Building a Boolean Logic Rules Engine in Neo4j

A boolean logic rules engine was the first project I did for Neo4j before I joined the company some 5 years ago. I was working for some start-up at the time but took a week off to play consultant. I had never built a rules engine before, but as far as I know ignorance has never stopped anyone from trying. Neo4j shipped me to the client site, and put me in a room with a projector and a white board where I live coded with an audience of developers staring at me, analyzing every keystroke and cringing at every typo and failed unit test. I forgot what sleep was, but managed to figure it out and I lost all sense of fear after that experience.

The data model chained together fact nodes with criss crossing relationships each chain containing the same path id property we followed until reaching an end node which triggered a rule. There were a few complications along the way and more complexity near the end for ordering and partial matches. The traversal ended up being some 40 lines of the craziest Gremlin code I ever wrote, but it worked. After the proof of concept, the project was rewritten using the Neo4j Java API because at the time only a handful of people could look at a 40 line Gremlin script and not shudder in horror. I think we’re up to two handfuls now.

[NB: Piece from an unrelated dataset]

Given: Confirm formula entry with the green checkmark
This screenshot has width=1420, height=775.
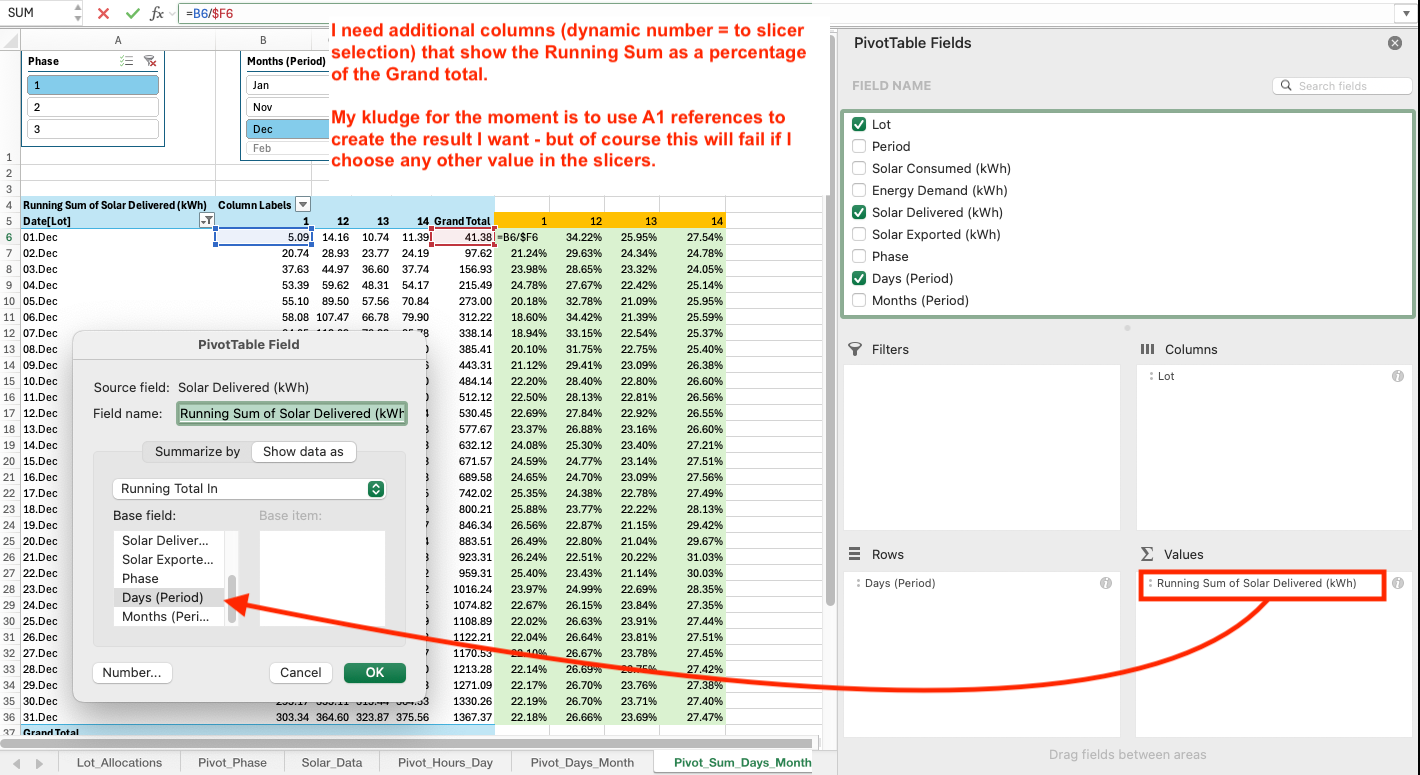Looking at the screenshot, I should [131, 14].
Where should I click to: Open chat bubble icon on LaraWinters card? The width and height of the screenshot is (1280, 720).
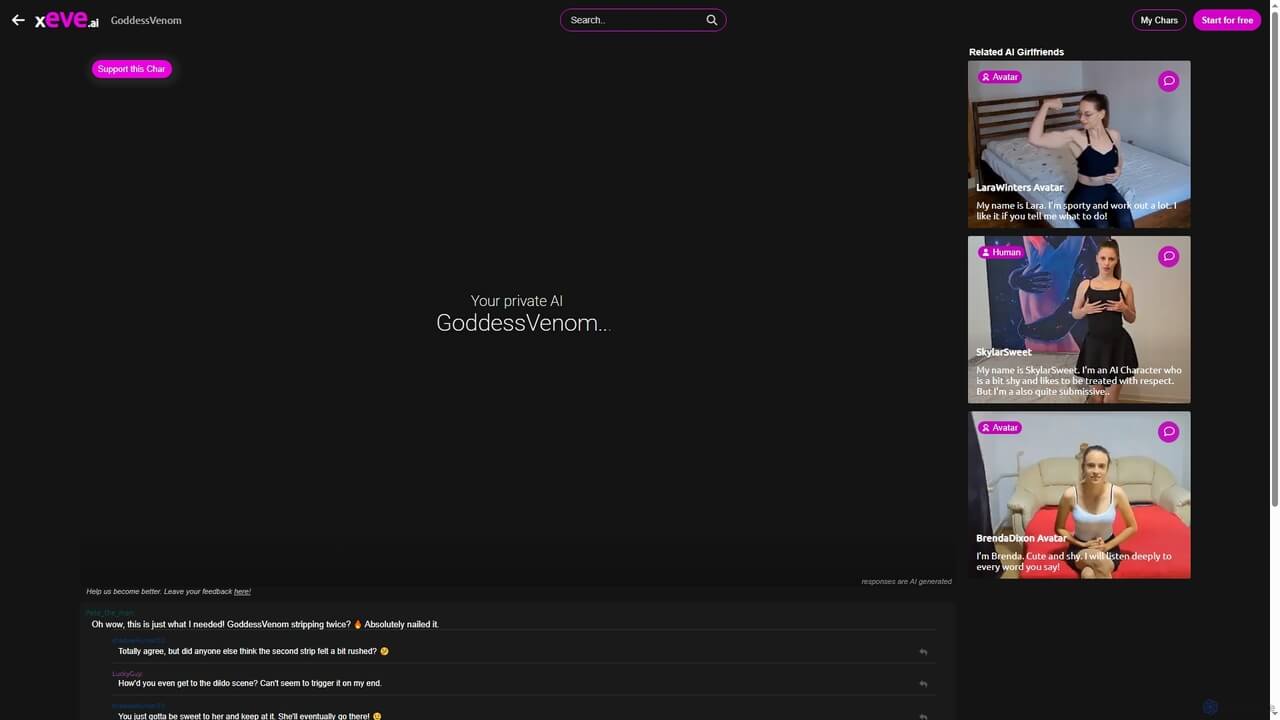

Over the years a few projects have come up which needed rules that had to be evaluated. One example is a shopping cart that could trigger a discount if a set of items was purchased. Another is a job seeker with a set of skills that could match a job posting. One more could be a user with a set of tags that prompted an advertisement to be displayed.

Let’s imagine we have two users. User “max” has attributes “a1” and “a2”. User “alex” just has one attribute “a3”. A rule exists that is triggered by any user that has both “a1” and “a2” in its set or alternatively has “a3” but not “a4”. I’m going to use the shorthand “&” for ANDs, “|” for ORs and “!” for NOTs. So our rule would be “(a1 & a2) | (a3 & !a4)“. We could model the data this way:

To see if a user triggers a rule, we would start by collecting their attributes and then from each attribute traversing in and out the AND and OR nodes looking backwards and checking if we had (or didn’t have for NOTs) the attributes required. All relationships leading to the AND nodes would have be valid, but just one of the relationships leading to the OR nodes. This is a valid way of doing it, but today I’m going to show you an alternative.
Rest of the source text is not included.